The all talk format was very expensive, and hard to monetize... all programming was local, and nothing recorded.
 
DavidEduardo said:
BMedina said:
I remember that Spanish talk on then KKHJ 930 AM. Some guy was on at night taking calls from people pretending to have phone sex who was a Howard Stern wannabe on spanish AM radio.

That was Alfredo Contigo on KTNQ, not KHJ.

ESPN Deportes 1330 & 1220 in the I.E. is not that bad but probably doesn't get any numbers and La Ranchera KHJ is at the bottom of the ratings book. Spanish talk doesn't work in the United States with immigrants like it does with the middle class in Latin America.

KTNQ, in the '96 to '99 period got just under 3 shares in 12+ and just under a 4 in 25-54, making it top 10 in LA on quite a few occasions... some of the time beating KFI in that demo.

The all talk format was very expensive, and hard to monetize... all programming was local, and nothing recorded.
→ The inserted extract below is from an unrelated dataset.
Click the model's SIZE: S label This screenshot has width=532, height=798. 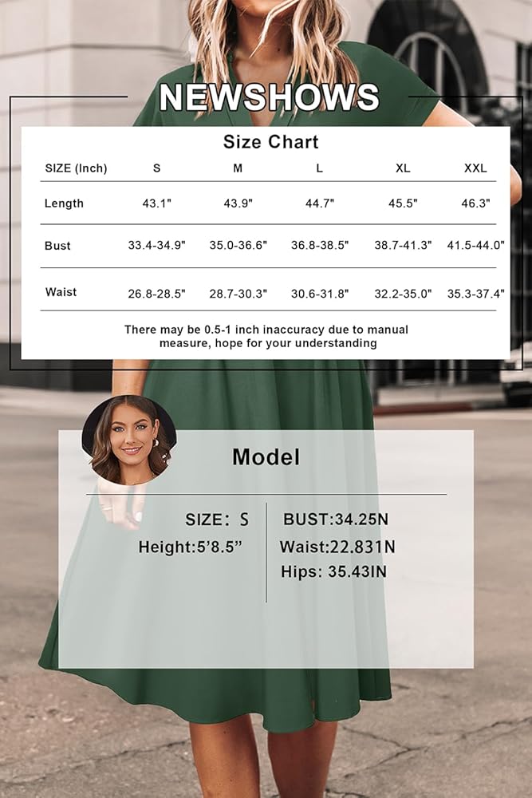tap(217, 519)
No it wasn't Alfredo contigo was is now on your station Recuerdo. It was some other guy. He would play a laughtrack like other latino dj's. It was when KKHJ (now KHJ) had a talk format before La Ranchera. I can't remember the guy's name. Anyway I know KTNQ had it's heyday when Humberto Luna was on the station who paved the way for the Cucuys,Piolins and Don Chetos of today.